Zombies and Alzheimer’s Disease
Behuniak (2011) sets out to explore what she saw as a troubling trend in both scholarly and popular literature on Alzheimer's Disease which links the disease to zombie-related language. She provides several book titles as an example of this, including Alzheimer's Disease: Coping with a Living Death and The Living Dead: Alzheimer's in America.
She identifies other themes in both academic and non-academic sources that, subtly and not-so-subtly, invoke the zombie metaphor including the destruction of the person and the reanimation of the body, a type of death before death, the funeral that never ends, and the drawn out nature of dying. Behuniak suggests that it can be hard to determine what source or language is actually referring to zombies and what source or language is actually referring to people living with Alzheimer's Disease.
Behuniak (2011) suggests, in the case of Alzheimer's Disease, that "the script is literally lifted from the world of film" (p.73). What is happening, she argues, is that the zombie metaphor is seeping into our understanding of Alzheimer's Disease, such that we've started to recognize zombie-like characteristics and behaviour in people living with the disease, which in turn has implications for how they're treated in society.
To examine this phenomenon, she identified 7 characteristics from George A. Romero's zombie films and then did a search for them in scholarly and popular culture literature on Alzheimer's Disease. She found that:
Appearance, loss of self, and loss of the ability to recognize others were directly applied to people living with Alzheimer’s Disease
The epidemic threat, the fear and terror of those uninfected, and the idea of death as preferable to existence were referenced by way of implication to Alzheimer’s Disease generally.
Cannibalism applied to both patients with the disease and the effect that the disease has on others.
Are Monster Metaphors ‘Good’ or ‘Bad’?
Some scholars suggest that metaphors help us to understand something that we might not otherwise comprehend by imposing familiar frameworks on to an unknown or complex topic.

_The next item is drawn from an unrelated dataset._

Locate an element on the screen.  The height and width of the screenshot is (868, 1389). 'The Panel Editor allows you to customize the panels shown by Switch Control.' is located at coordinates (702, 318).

For example, it may be easy for someone to understand how the spread of a virus occurs if we think about it in the context of zombie films and how quickly zombie viruses spread.
Metaphors and metaphorical language can also help to alleviate our fears and provide an explanation for something that might otherwise be inexplicable or horrifying. Understanding why a serial killer commits murder could be easy and comforting if we merely chalk it up to them being a monster - it also alleviates our fears because how many monsters can there be out there.
But, Susan Sontag, a renowned American writer, filmmaker, philosopher, teacher, and political activist, has written extensively about the problem of using metaphors in the context of disease, illness and disability. She suggests that using metaphors in disease narratives can impose meaning on to disease and deform the experience of people who are actually living with it. It's also not uncommon for such metaphors to result in victim blaming and shaming.
Sontag also says that metaphors create fear - fear of infection, fear of contamination - which results in the segregation of those who are sick or infected from those who are not. And, if we start thinking about people as less than or no longer human, what kind of implications does that have for death and dying with dignity?